La Revelación nos permite, antes del segundo advenimiento del Señor, esperar un ápice de las fuerzas del mal, enseñoreadas a la sazón de la práctica totalidad del mundo. Nunca como bajo el llamado «globalismo» adquirieron tan terrífica factibilidad aquellas palabras del Apocalipsis relativas a la potestad política anticristiana: “le fue dado poder sobre toda tribu, lengua, pueblo y nación. La adorarán todos los habitantes de la tierra cuyos nombres no están escritos desde el principio del mundo en el libro de la vida del Cordero degollado”. Nunca como bajo el imperio global de la persuasión, capaz de someter a infundado terror a las masas obligándolas incluso a adoptar conductas del todo irracionales, se le hizo tan cercano el horizonte escatológico a quienes se han dado al cometido de «devorar aquel librito» que es tan dulce al paladar como amargo a las vísceras.
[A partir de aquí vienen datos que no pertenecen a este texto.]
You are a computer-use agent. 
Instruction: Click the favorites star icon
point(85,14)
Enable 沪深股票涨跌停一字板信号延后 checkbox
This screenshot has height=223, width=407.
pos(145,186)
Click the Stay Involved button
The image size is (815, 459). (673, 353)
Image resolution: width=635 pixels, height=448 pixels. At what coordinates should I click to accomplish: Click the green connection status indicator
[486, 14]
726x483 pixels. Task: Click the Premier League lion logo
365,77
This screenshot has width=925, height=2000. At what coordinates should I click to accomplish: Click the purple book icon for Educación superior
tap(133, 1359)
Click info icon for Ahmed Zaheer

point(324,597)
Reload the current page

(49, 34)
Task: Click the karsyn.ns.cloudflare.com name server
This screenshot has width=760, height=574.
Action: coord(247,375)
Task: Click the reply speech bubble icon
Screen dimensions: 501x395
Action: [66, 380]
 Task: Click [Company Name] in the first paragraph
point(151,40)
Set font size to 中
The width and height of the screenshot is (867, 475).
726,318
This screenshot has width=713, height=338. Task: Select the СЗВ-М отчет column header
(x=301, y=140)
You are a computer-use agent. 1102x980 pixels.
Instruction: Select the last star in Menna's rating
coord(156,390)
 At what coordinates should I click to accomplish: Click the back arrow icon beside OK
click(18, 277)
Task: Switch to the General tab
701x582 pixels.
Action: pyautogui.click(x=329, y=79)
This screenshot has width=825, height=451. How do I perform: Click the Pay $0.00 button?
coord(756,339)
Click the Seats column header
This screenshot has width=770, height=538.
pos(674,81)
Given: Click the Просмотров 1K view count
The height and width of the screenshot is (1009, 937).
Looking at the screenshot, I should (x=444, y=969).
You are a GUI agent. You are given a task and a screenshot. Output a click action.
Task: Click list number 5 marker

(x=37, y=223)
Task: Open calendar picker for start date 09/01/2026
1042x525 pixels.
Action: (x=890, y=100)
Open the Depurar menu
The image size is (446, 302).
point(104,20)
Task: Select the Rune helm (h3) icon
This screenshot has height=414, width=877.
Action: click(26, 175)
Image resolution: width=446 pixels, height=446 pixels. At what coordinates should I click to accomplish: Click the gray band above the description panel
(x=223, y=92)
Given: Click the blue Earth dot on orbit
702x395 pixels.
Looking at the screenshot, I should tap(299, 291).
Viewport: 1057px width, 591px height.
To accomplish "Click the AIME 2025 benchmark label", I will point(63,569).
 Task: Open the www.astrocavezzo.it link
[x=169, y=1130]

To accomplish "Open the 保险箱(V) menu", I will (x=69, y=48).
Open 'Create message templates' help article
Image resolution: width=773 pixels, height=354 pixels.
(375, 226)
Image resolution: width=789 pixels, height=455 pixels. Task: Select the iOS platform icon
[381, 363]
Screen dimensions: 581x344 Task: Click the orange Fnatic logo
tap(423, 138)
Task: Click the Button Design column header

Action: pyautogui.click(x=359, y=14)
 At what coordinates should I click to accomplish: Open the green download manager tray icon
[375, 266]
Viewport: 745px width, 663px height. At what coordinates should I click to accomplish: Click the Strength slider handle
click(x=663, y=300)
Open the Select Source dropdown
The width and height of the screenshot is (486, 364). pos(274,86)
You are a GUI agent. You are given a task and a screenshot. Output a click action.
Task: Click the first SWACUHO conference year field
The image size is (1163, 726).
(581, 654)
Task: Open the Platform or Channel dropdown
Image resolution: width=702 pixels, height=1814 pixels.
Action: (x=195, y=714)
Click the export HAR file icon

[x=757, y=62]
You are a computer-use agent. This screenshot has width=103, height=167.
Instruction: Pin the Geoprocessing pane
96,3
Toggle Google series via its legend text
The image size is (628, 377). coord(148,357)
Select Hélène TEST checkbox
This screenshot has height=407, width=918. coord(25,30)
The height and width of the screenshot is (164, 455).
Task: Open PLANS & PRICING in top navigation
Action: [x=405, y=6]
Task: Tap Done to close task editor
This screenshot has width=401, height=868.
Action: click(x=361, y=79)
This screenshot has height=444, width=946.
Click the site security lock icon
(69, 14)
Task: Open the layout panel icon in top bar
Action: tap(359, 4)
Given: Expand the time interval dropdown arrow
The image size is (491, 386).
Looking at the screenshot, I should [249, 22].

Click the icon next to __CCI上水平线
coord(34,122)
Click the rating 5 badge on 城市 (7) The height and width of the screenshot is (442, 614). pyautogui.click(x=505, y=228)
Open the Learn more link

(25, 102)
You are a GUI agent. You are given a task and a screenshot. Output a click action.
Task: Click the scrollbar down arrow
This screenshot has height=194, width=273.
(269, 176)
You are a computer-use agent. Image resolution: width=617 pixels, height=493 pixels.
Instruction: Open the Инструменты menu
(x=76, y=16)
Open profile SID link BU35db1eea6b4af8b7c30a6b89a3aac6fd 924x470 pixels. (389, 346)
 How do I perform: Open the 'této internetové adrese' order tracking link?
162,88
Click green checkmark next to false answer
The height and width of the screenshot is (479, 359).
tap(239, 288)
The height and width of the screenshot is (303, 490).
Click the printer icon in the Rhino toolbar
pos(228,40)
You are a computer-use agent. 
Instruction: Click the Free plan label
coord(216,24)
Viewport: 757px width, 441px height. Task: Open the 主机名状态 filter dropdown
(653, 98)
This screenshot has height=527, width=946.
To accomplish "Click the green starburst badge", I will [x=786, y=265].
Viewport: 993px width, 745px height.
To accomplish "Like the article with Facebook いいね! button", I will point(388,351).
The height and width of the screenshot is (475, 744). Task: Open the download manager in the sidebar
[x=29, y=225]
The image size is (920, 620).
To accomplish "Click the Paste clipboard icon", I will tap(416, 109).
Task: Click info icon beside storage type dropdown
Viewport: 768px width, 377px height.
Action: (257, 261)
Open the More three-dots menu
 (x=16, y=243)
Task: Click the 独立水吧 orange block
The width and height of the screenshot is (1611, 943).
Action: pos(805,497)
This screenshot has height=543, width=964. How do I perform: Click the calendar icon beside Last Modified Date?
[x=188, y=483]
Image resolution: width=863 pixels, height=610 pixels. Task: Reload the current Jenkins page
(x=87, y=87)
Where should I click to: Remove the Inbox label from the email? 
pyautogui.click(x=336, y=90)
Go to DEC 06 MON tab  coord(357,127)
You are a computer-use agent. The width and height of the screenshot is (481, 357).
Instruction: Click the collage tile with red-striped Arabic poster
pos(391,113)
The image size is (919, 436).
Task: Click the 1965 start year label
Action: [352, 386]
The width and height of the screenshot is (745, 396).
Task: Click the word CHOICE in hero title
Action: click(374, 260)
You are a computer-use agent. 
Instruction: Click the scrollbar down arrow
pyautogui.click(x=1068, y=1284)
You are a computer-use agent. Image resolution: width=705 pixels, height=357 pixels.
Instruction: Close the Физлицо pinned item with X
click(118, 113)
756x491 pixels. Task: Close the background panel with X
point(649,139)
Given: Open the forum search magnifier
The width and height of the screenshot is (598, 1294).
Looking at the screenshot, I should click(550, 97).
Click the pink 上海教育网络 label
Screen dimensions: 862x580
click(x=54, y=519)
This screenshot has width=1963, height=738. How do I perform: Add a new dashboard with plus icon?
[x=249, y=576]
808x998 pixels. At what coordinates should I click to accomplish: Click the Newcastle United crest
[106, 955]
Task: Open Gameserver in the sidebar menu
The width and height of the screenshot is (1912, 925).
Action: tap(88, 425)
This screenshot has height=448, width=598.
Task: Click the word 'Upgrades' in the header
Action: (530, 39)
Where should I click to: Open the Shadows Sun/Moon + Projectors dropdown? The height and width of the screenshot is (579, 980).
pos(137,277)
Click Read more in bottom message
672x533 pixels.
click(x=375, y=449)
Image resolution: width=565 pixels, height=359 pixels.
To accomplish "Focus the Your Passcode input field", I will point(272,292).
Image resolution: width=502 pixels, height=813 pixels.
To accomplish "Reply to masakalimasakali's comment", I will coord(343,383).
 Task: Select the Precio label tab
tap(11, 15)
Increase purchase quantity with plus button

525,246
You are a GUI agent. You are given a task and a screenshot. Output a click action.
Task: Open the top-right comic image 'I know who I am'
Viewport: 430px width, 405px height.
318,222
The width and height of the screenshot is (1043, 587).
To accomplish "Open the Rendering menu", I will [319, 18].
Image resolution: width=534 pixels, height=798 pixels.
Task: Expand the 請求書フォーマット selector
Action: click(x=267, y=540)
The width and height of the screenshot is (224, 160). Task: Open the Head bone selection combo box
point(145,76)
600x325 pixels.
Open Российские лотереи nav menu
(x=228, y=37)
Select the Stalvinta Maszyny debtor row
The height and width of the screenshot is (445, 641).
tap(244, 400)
Nunca la guerra que se le ha movido insensatamente a Dios ha logrado catalizar tanta dosis de mentira, ceguera, orgullo, notoria deshonra en los hábitos y en los talantes, contumacia infernal y sombrío nihilismo. Guerra a la inocencia, guerra al honor, guerra a la virtud y al bien. Guerra, en definitiva, al hombre, creado a imagen y semejanza de su Creador: tal el vertedero de aquella multisecular proclama implícita en la contra-tradición que atraviesa los siglos y hoy alcanza su acmé después de haber combatido con éxito al cristianismo. Su derrumbe será subitáneo, a pique, como por precipicio, y esperamos verlo con nuestros ojos.